The Highway Patrol urges anyone who knows of a gold or silver sedan such as an Acura or Honda with damage to its front right passenger side to call (919) 570-6809 or (336) 334-5500.
They are particularly interested in witnesses who may have seen such a vehicle being driven recklessly around Old Greensboro Road.
The Patrol has also alerted area body shops to be on the lookout for damaged vehicles matching that description.
Clendenin said the troopers are investigating whether the attack was an incident of road rage. They have received information that the vehicle might have intentionally struck Bynum's 2003 Nissan before speeding away.
Now grieving for Torain, Fraley's parents are still seeking answers in their own son's death.
The state Office of Emergency Medical Services is investigating whether an Orange County paramedic followed protocol in responding to a 911 call made by Atlas Fraley hours before his death, but state health and human services department spokesman Jim Jones said investigators are awaiting the results of Fraley's autopsy before completing the report.
David Fraley said Durham attorney Donald Strickland is also investigating and has advised the family not to discuss what it knows of the circumstances surrounding their son's death. Strickland's son Peyton was shot to death by a New Hanover County sheriff's deputy in Wilmington two years ago. A $2.45 million settlement helped the Stricklands set up a scholarship program for needy students.
'I would have made him go'
Fraley and Torain had been friends since first grade at Frank Porter Graham Elementary School. They had played organized football and basketball either with or against each other since they were 11 years old. They and their dates took pictures at the Fraley house before the prom last May. David Fraley worked with Rodney's mother, Deanne Jackson, in housekeeping at UNC.
"They've been just like brothers ever since they met each other," said David Fraley. "They've been inseparable. You see one, you see the other."
On June 24, David Fraley called his son to remind him about the father's birthday dinner at the Outback Steakhouse. Atlas was with his friend Antonio at the time, so Fraley told his son to invite his friend along.
"What about Rodney?" Fraley remembers Atlas asking. "Even though Rodney wasn't with him, he was still thinking about him.
"Rodney's been just like our second son," he said. "He's spent more time over here than he did at home."
After six years of playing AAU basketball together, the boys quit last year.
"We felt they both had a chance to play college [football], and we just didn't want anything to happen to them before their senior year," David Fraley said.
He said he doesn't even try to make sense of the death of his two "sons."
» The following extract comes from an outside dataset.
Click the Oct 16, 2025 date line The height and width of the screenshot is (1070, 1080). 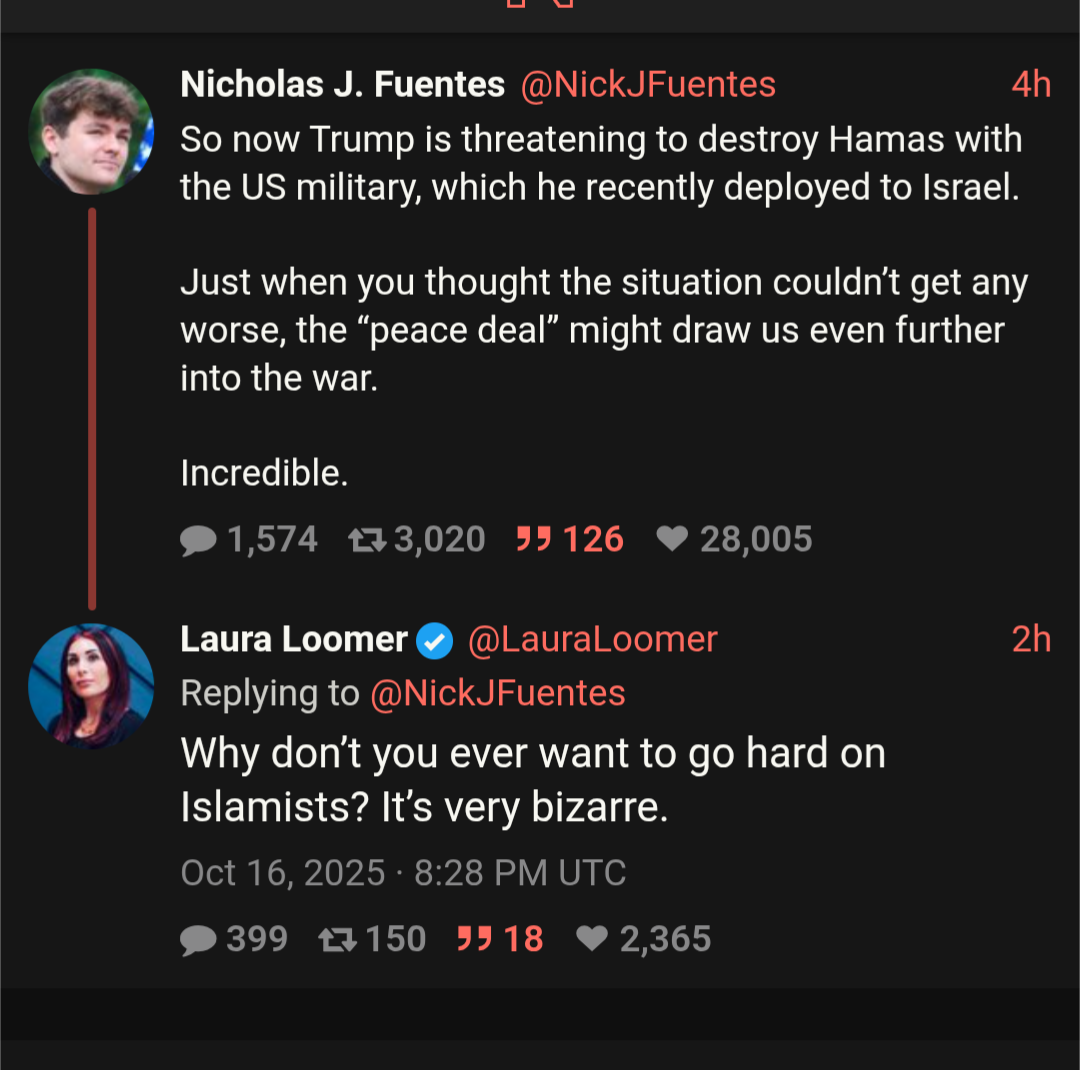403,873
"We just basically leave it in the hands of God," he said.
'The Big Three'
David Fraley said Antonio is devastated by the loss of his two best friends.
Antonio had gone into his home to fetch Atlas a Gatorade after the scrimmage last summer. Atlas was susceptible to dehydration, but he left Antonio's house before his friend got back to the car. Antonio, who played just one year of high school ball to please his friend Atlas, is the last of the group their friends called the "Big Three."
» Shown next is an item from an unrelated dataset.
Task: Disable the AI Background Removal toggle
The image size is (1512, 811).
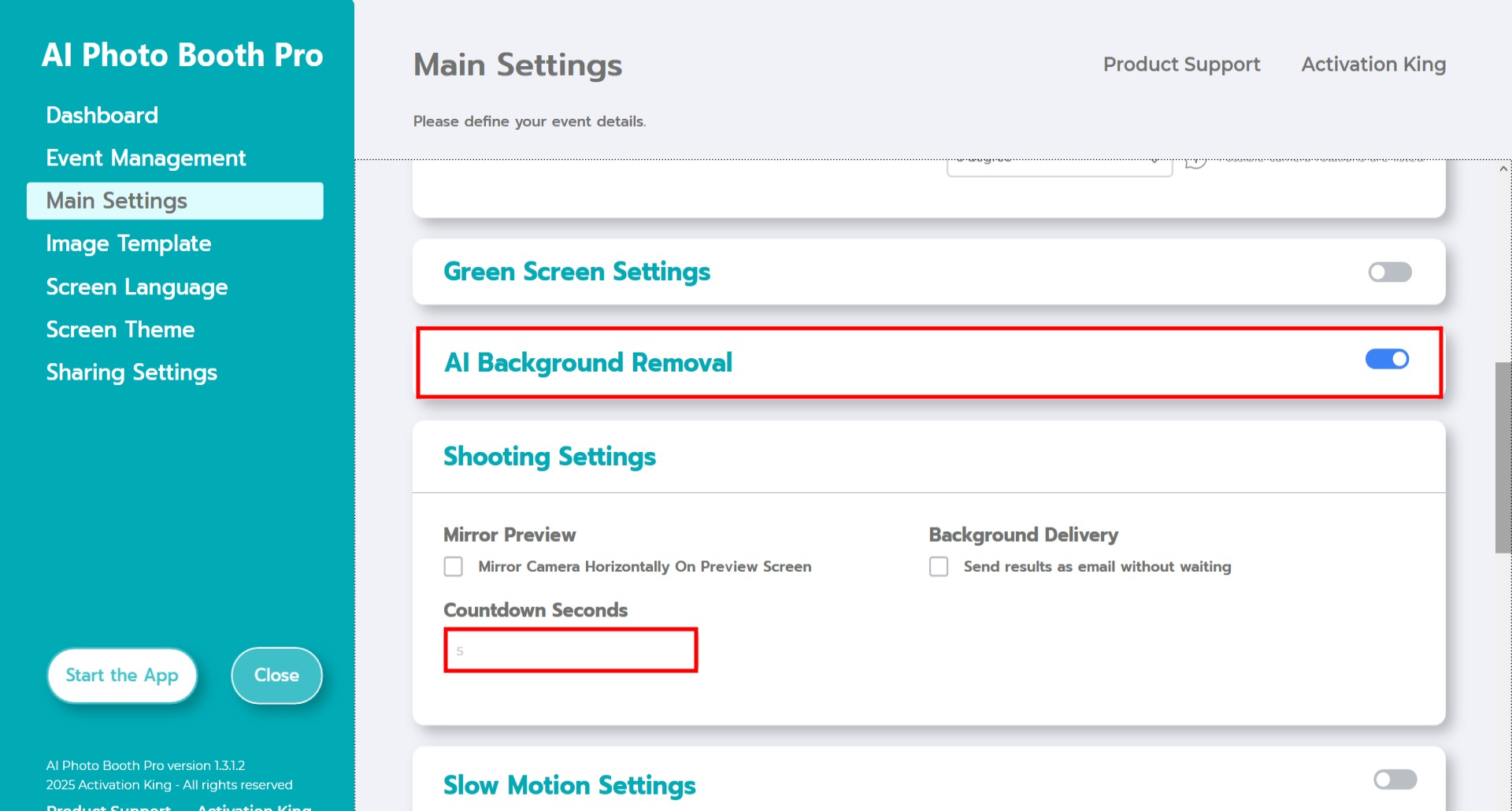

"Antonio was the last person to see [Atlas}, and Rodney was the last one to talk to him," Melinda Fraley said.
Torain normally would have hung out at Fraley's house after the scrimmage Aug. 12, but he had driven himself to Chapel Hill High School to catch the team bus that morning instead of riding with Atlas.
After the scrimmage, complaining of cramps, Atlas drove Antonio home around 12:30 p.m., and Rodney called Atlas a half hour later.
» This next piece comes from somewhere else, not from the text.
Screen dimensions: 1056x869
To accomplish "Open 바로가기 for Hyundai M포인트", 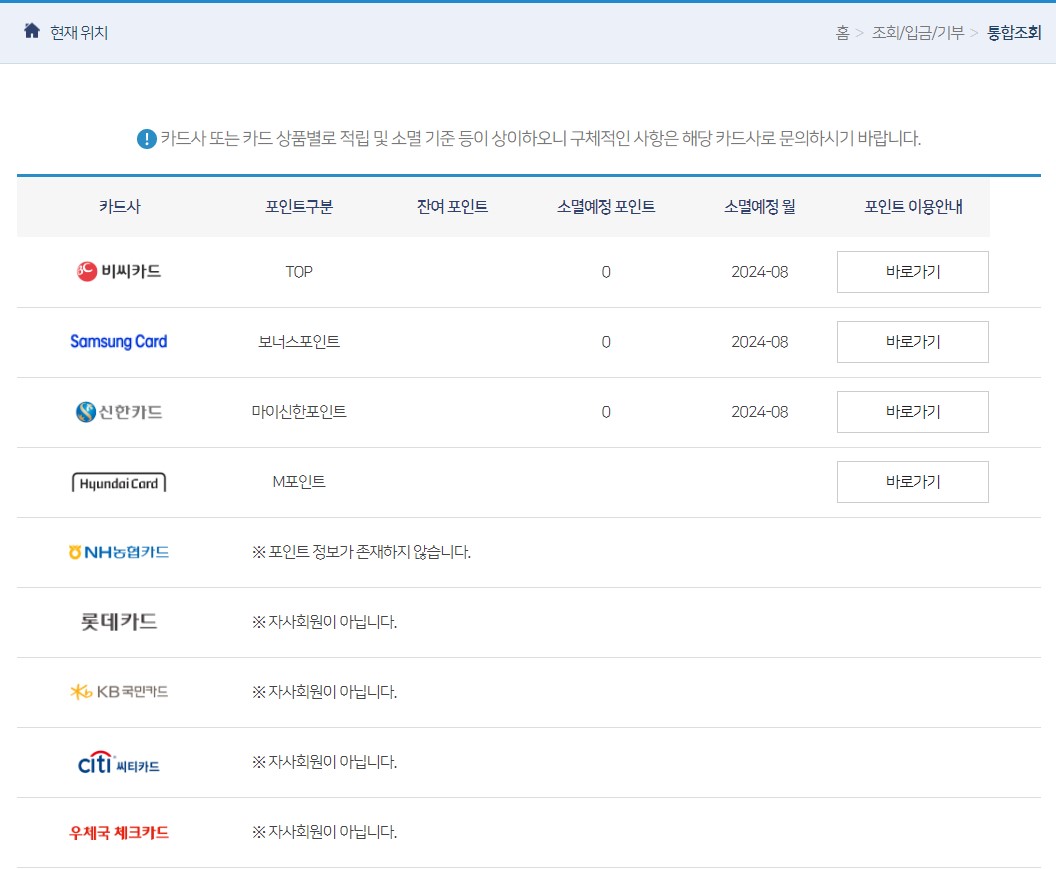I will [911, 481].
Are you all right? Rodney asked him.
Yeah, said Atlas.
Are you sure? his friend asked him.
Yeah.
I'll call you later, Torain told him.
"If I went home with him like I usually do, I know for a fact that I would have made him go to the hospital," Torain said. "He would have went."
Two hours later, Rodney called to check on Atlas and discuss how the boys would get to the Carrboro High scrimmage at East Chapel Hill to scout the teams that evening. Atlas didn't answer his phone. His parents found him dead three hours after that.